Coach Mike Nolan, whose job very well might depend on whom he chooses as the 49ers' No. 1 quarterback, said he's seeing Alex Smith "do things that I haven't seen him do before, in practice or in games."
An example is that, during the team's voluntary workouts, he's getting the ball to receivers more quickly in blitz situations rather relying on his protection to save the play.
"Alex is very athletic," Nolan said. "He probably has the strongest arm of all the guys. He's really intelligent. Now he's got to go in there and put in four quarters and move the ball consistently and make plays he should make."
Given Smith's physical advantages, is it fair to say he has an edge at this point?
"I wouldn't go there right now," Nolan said. "For one, I don't have to go there."
Challenger Shaun Hill tends to play better in games than he shows in practice, Nolan said. "Shaun's been OK in practice, but he's that type of player."

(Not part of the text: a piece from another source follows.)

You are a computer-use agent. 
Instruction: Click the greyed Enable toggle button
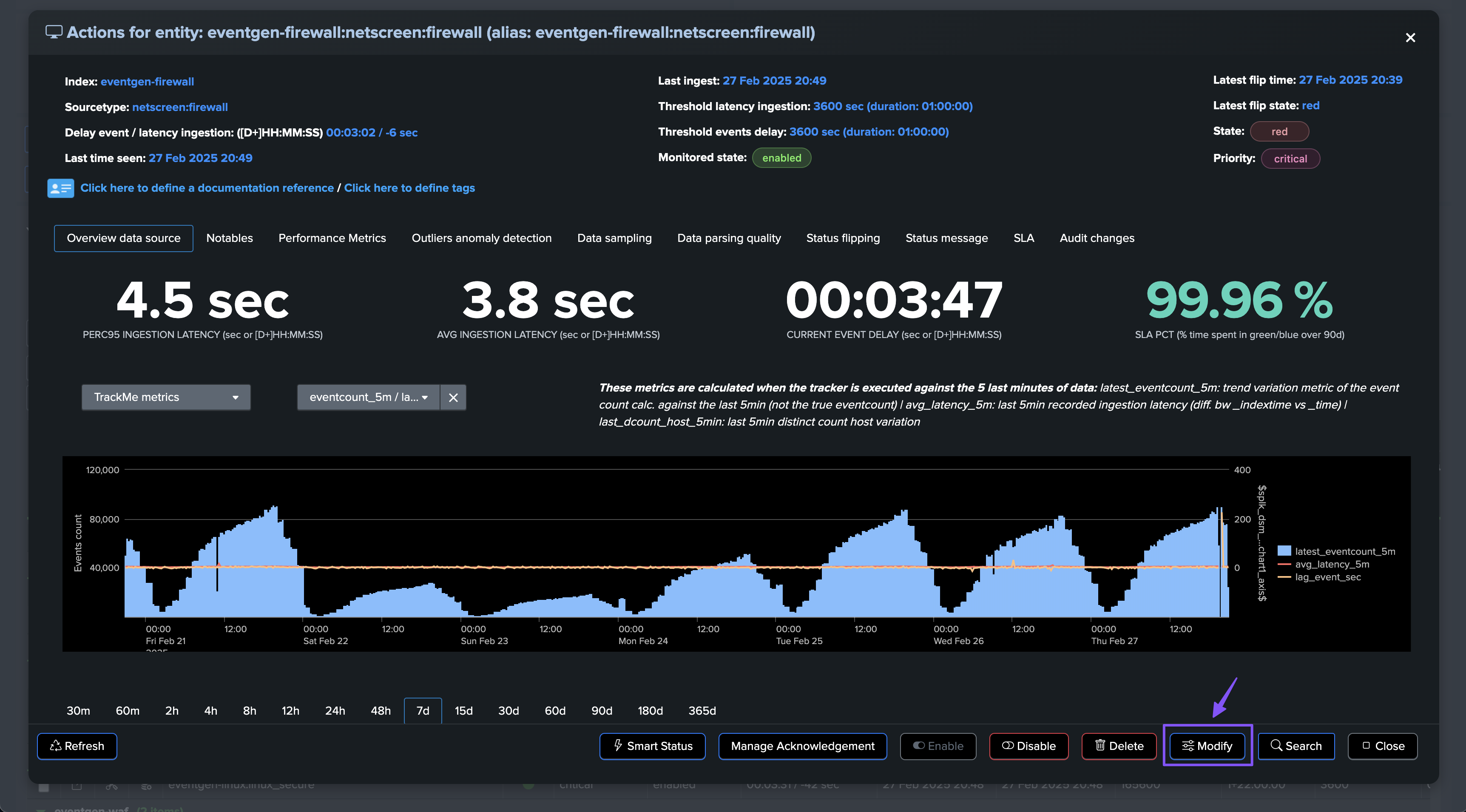(x=938, y=746)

To which, Hill said, "I'm not sure that's a good thing when you're trying to win a job on the practice field."
The other challenger, newcomer J.T. O'Sullivan, hasn't been given many chances to run the team in the no-pads workouts, in which contact is limited and the offense has a decided advantage over the defense.
O'Sullivan, however, is in the mix as well, Nolan said. "He's probably as competitive as anybody we've had around here. He knows the offense. He has an advantage from a knowledge standpoint because he's been in it a year already (in Detroit last season)."

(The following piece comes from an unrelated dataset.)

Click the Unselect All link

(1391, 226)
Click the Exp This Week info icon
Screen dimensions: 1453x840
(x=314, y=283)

Nolan likes O'Sullivan's spirit, especially when he's getting on a teammate to perform a play correctly. "Every time he's in there, if the play is not exactly right, you can see he wants it exactly right." On the other hand, the coach said, "I know the least about him."
Before training camp opens July 24, Nolan, offensive coordinator Mike Martz and quarterbacks coach Ted Tollner will have to decide how they want to apportion each quarterback's time with the first unit during the workouts.
Nolan said they'll need to do that to lend some "continuity and consistency, not just for the quarterbacks but the guys who are listening to the cadence. ... If they're getting a different quarterback all the time, it's hard for them as well."
He cautioned against reading too much into who takes the most snaps with the first unit, however. The job will go to the player who performs the best at practices and in the preseason games.
Call it spin or rationalization, but the coach insisted he's comfortable going into training camp for the first time with an unsettled quarterback situation.
He admitted he previously might have been living in "la-la-land" in believing that, in Smith, he had a settled situation. He thinks any of the three players could win a game. "I like our situation better now than any time I've been here," he said.
As the quarterbacks struggle to impress the coaches, they're doing it while learning the complicated Martz offense. Smith said the "gunslinger" image of the Martz passing game is off base.
"It's the opposite of going out there and just making something happen," he said. "It's very structured."